Abstract

Today's industry environment is characterized through a very unpredictable market. Therefore, companies establish robust production and logistics systems [1]. However, sometimes the established robustness does not prevent companies from location dynamics, including plant shutdowns or plant relocation [2]. Then, particularly, when big companies are involved and plenty of jobs are at risk, the public pressure is immense [3], which requires an effective management. Even though the market forces are obvious, the research intensity related to plant shutdowns is comparably low [4]. Appropriate expertise can be gained especially for the production phase-out (a repeated procedure), which is the operative implementation of every plant shutdown, but also takes place during standard product elimination.The paper's aim is primarily to conceptualize the different plant shut-down options.
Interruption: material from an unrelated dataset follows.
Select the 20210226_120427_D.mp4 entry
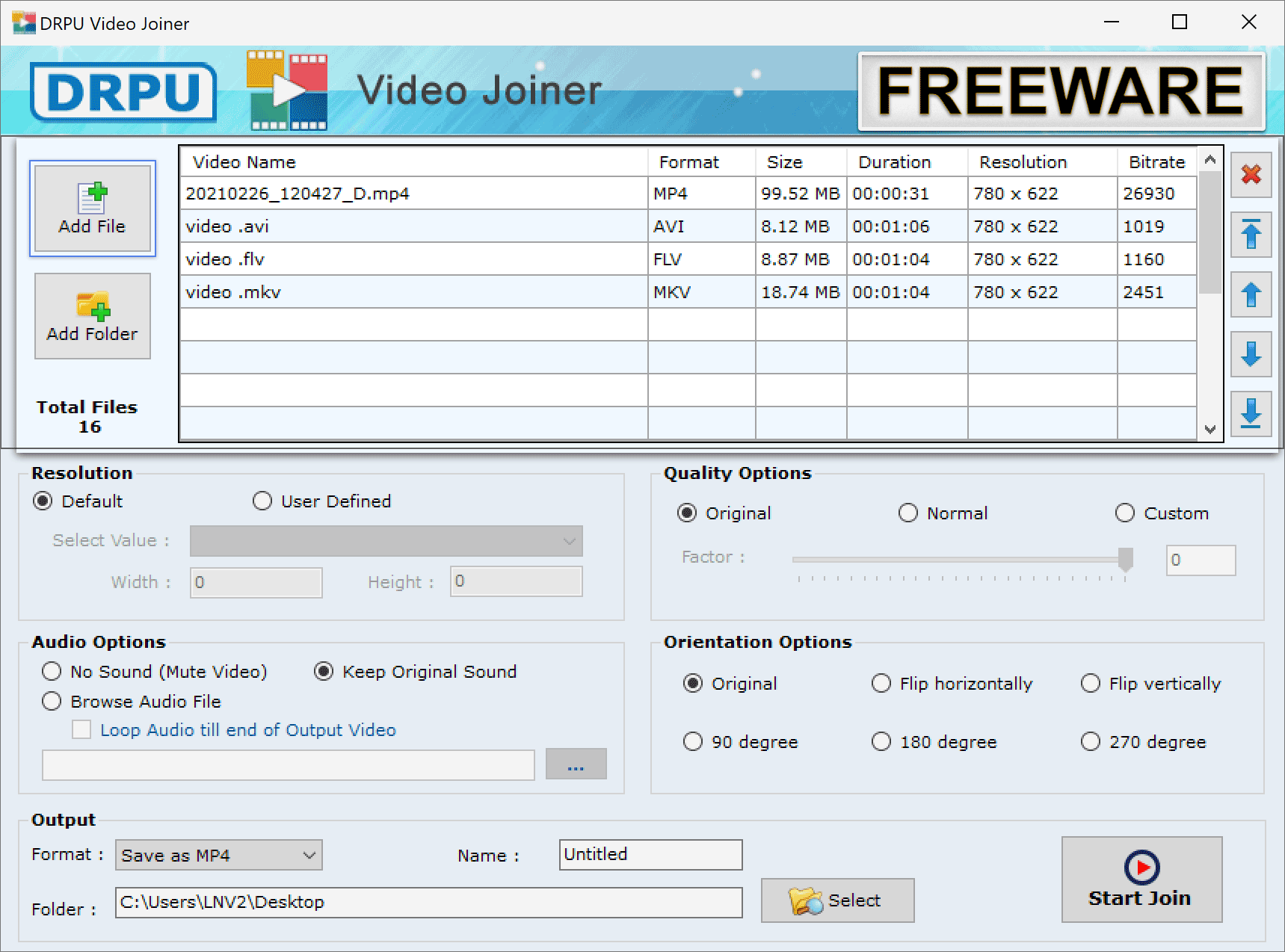The height and width of the screenshot is (952, 1285). 411,193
Second, it targets on analyzing how the production phase-out and the plant shutdown are organized in industry and to investigate if and how these processes can be standardized to avoid inefficiencies. In-depth expert interviews have been conducted. A purposive sampling strategy was followed including companies ex-post to their plant shutdown caused by insolvency, consolidation, offshoring, divestment/product elimination and outsourcing. Based on the empirical results, the relation between production phase-out and plant shutdown is emphasized. The evidence results in a framework of plant shut down reasons and concluding processes. The further developed process for production phase-out during a shutdown displays a form of guideline for companies.